Si le peuple pouvait lire dans sa propre condition, dans les faits quotidiens de sa vie de travailleur, il saurait aujourd'hui ce que lui coûte sa foi dans de semblables dogmes.

Ces dogmes constituent ce qu'on appelle aujourd'hui la théorie du Gouvernement-ulcère ; une théorie dont l'adoption a fait plus de mal à la France que tous les revers et toutes les catastrophes qui l'ont assailli en cinquante années.

Il importe de rechercher l'origine de cette hérésie.

La théorie du gouvernement-ulcère est anglaise de naissance, puisqu'elle vient des Économistes. L'Angleterre est le foyer de tous les faux principes, de toutes les révolutions et de toutes les hérésies.

L'Angleterre est l'impure Babel, est la grande boutique où se préparent et se débitent avec un égal succès les doctrines et les drogues vénéneuses : et l'esprit de feu qui brûle les Peaux rouges et l'opium qui empoisonne les Chinois, et les principes qui font s'armer citoyens contre concitoyens, peuple contre peuple, race contre race.

L'hérésie du gouvernement-ulcère allant droit à l'abolition de la royauté, l'aristocratie de sang, qui règne et gouverne en Angleterre, avait un intérêt puissant à ce qu'elle s'implantât solidement dans le royaume de France, où la haine de l'Angleterre était comme une tradition héréditaire de la vieille monarchie. Aussi cette théorie a-t-elle parfaitement réussi chez nous [NB : quelques pages plus loin, l'auteur écrit : "Jamais l'Anglerre n'a commis la sottise de s'appliquer à elle-même les théories qu'elle débite aux autres nations. C'est l'Angleterre qui a émis par le monde les idées les plus larges de liberté commerciale, et il n'y a pas de nation qui ait plus abusé qu'elle de la protection douanière et de la prohibition."]. Des économistes anglais qui la produisirent d'abord sous le patronage vénéré de leur fausse science, elle passa chez les encyclopédistes français. Les philosophes du dernier siècle, affiliés à cette secte, lui donnèrent le poli et l'éclat de leur style, et parvinrent à la faire entrer, à coups d'épigrammes, dans la monnaie courante des idées de l'époque. Quand cette théorie eut dit son dernier mot et fait son 21 janvier, on put croire qu'elle avait été tuée par l'expérience du même coup que la royauté. Malheureusement, l'impopularité du gouvernement de la Restauration permit à l'école libérale d'exhumer l'hérésie mortelle des ruines de 93, et de la réhabiliter auprès d'une nation généreuse, impatiente de se débarrasser d'un pouvoir qui lui rappelait, par son origine, le jour de ses revers. La théorie du gouvernement-ulcère s'incrusta donc de nouveau dans les esprits, à la faveur d'un louable sentiment de fierté nationale. Les économistes français, les libéraux, les philanthropes inféodés à l'idée anglaise, comme les encyclopédistes dont ils n'étaient que la mauvaise queue, aidèrent aux ravages du mal en propageant leur absurde doctrine du laisser-faire qui tendait à l'annihilation de l'autorité. Les écrivains radicaux qui déclament contre tous les pouvoirs, avancent l'oeuvre chaque jour [c'est 68 !]. Le succès éphémère de la doctrine Saint-Simonienne qui suivit de près la révolution de 1830 et qui essaya de réhabiliter le pouvoir, ne parvint même pas à enrayer un moment la marche de l'opinion.
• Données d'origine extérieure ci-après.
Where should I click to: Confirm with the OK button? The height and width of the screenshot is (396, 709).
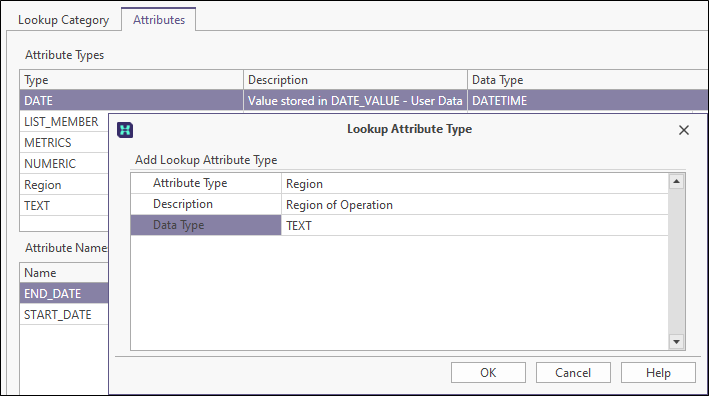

Et tout ce monde-là a si bien travaillé de la voix et de la plume, que l'opinion publique est complètement égarée aujourd'hui sur le compte du pouvoir. Peut-être même faudrait-il fouiller dans les archives du pur radicalisme, pour retrouver quelques idées raisonnables sur la mission providentielle du gouvernement. Le peuple français et ses représentans en sont arrivés à ce degré d'aveuglement, qu'ils adoptent la proposition funeste au pays, mais répressive de l'influence de l'autorité centrale, de préférence à la proposition utile et nationale, mais susceptible de servir les intérêts du gouvernement. De par MM. Adam Smidt (sic), Jean-Baptiste Say et leurs continuateurs, la fonction du pouvoir dans l'État a été assimilée à celle du chat dans la maison privée. On a écrit que le gouvernement était un mal nécessaire, un ennemi qu'on était forcé d'entretenir, pour se débarrasser d'un autre ennemi plus dangereux, l'anarchie. La comparaison est boiteuse, car l'animal domestique a été traité beaucoup mieux que le pouvoir. On ne lui a pas ôté sa liberté ni ses griffes, c'est-à-dire ses moyens d'action : tandis que le pouvoir aujourd'hui ne peut ni se défendre, ni défendre le peuple.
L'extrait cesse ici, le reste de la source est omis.